■ TRY IT ■
Everything from the first line of the material to the line containing "Lab Supplies (302, 563)", inclusive, must be given again exactly; no pictures, and nothing past that line.

=== SOURCE MATERIAL ===

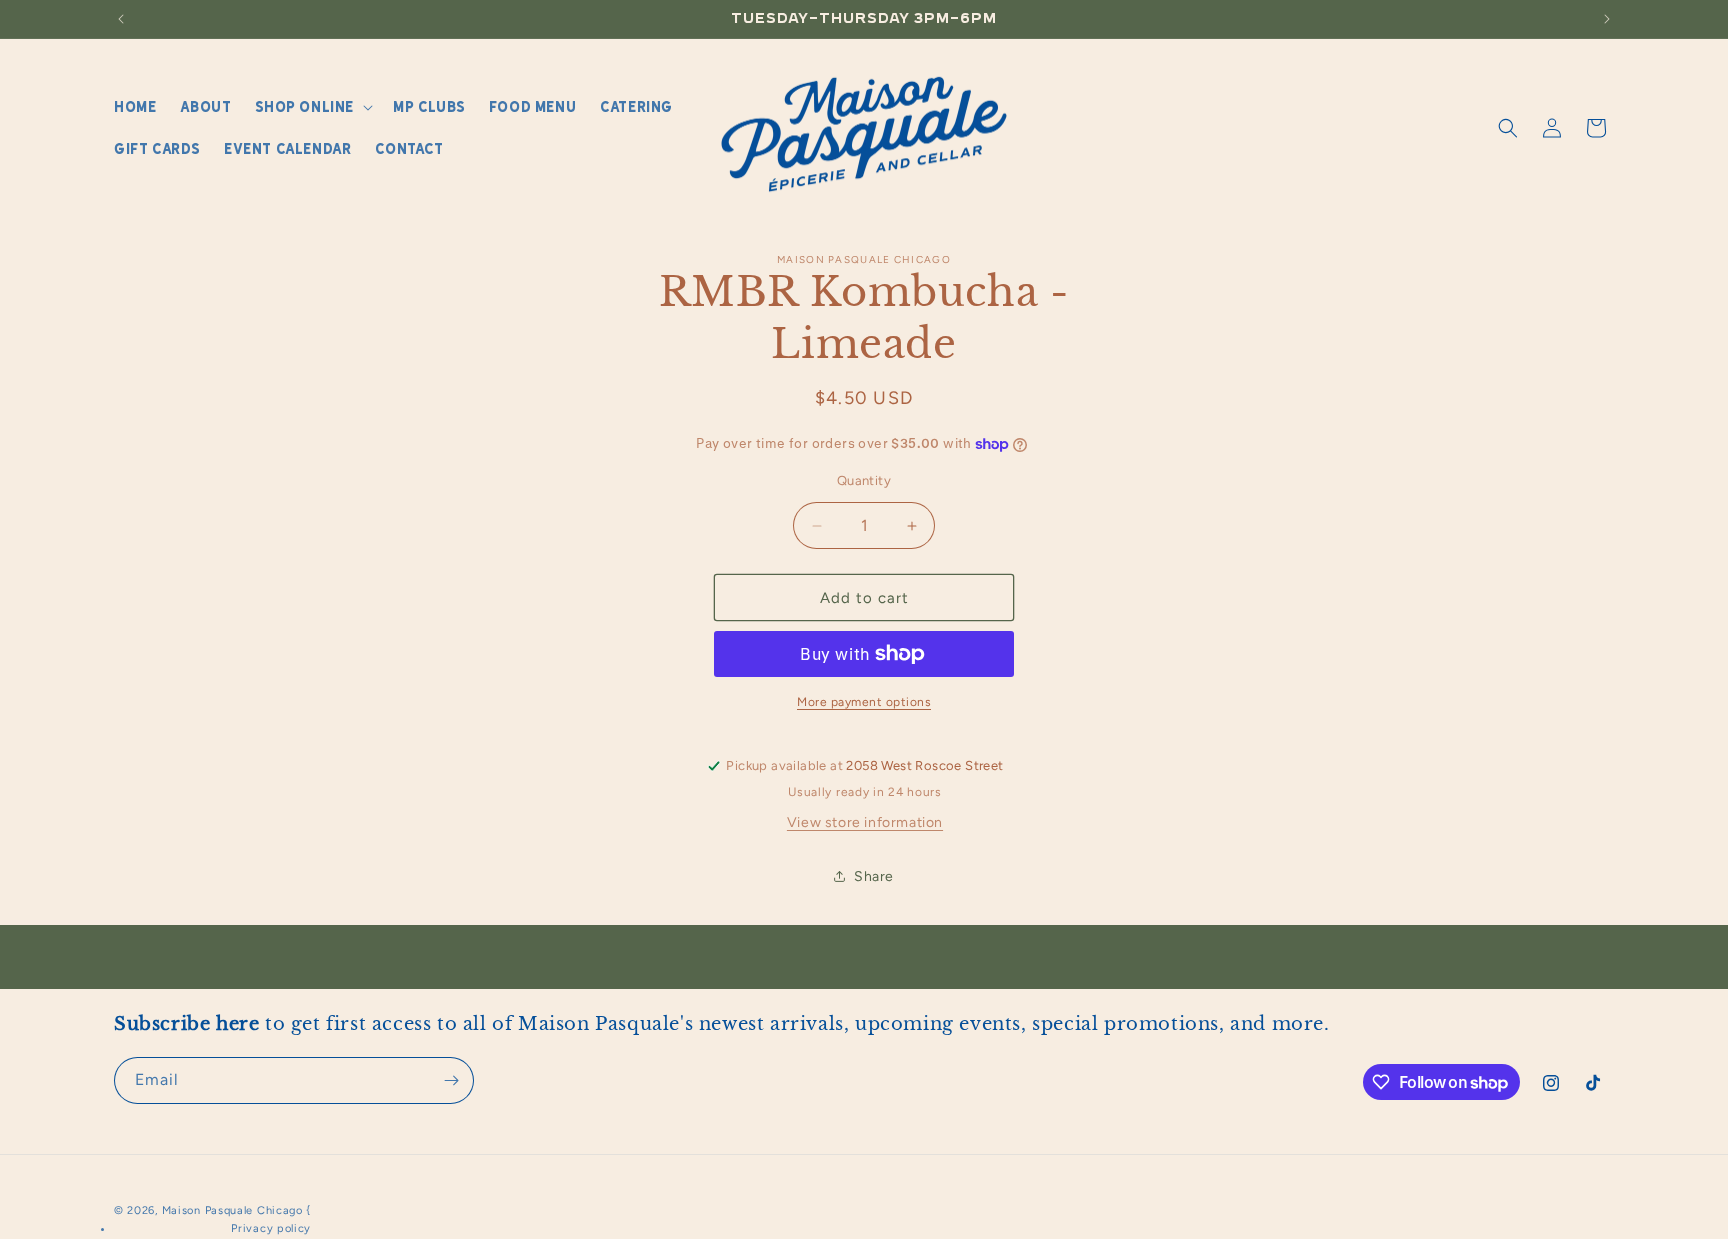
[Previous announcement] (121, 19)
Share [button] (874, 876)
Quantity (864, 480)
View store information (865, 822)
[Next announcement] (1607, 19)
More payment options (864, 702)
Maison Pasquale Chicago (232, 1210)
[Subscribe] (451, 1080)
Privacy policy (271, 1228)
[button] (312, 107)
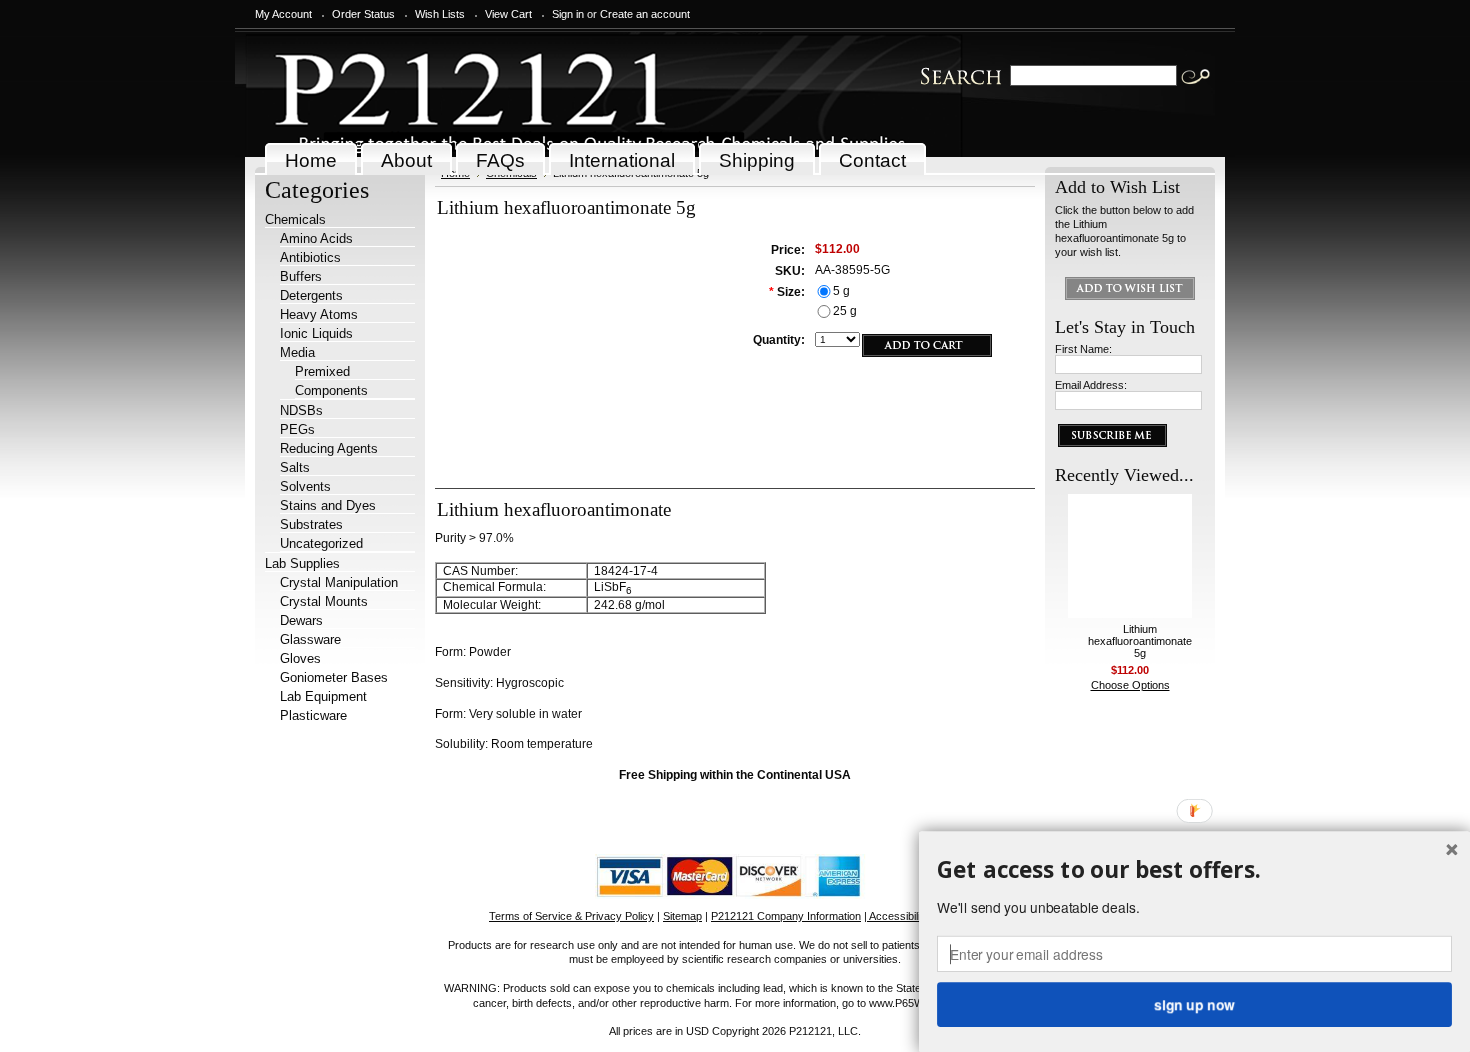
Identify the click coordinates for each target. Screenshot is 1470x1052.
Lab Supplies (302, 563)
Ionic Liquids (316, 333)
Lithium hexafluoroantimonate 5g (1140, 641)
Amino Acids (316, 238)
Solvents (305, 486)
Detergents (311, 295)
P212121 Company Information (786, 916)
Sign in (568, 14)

===

■ OUTPUT OF THE TASK ■
[Previous announcement] (121, 19)
Share [button] (874, 876)
Quantity (864, 480)
View store information (865, 822)
[Next announcement] (1607, 19)
More payment options (864, 702)
Maison Pasquale Chicago (232, 1210)
[Subscribe] (451, 1080)
Privacy policy (271, 1228)
[button] (312, 107)
Identify the click coordinates for each target. Screenshot is 1470x1052.
Lab Supplies (302, 563)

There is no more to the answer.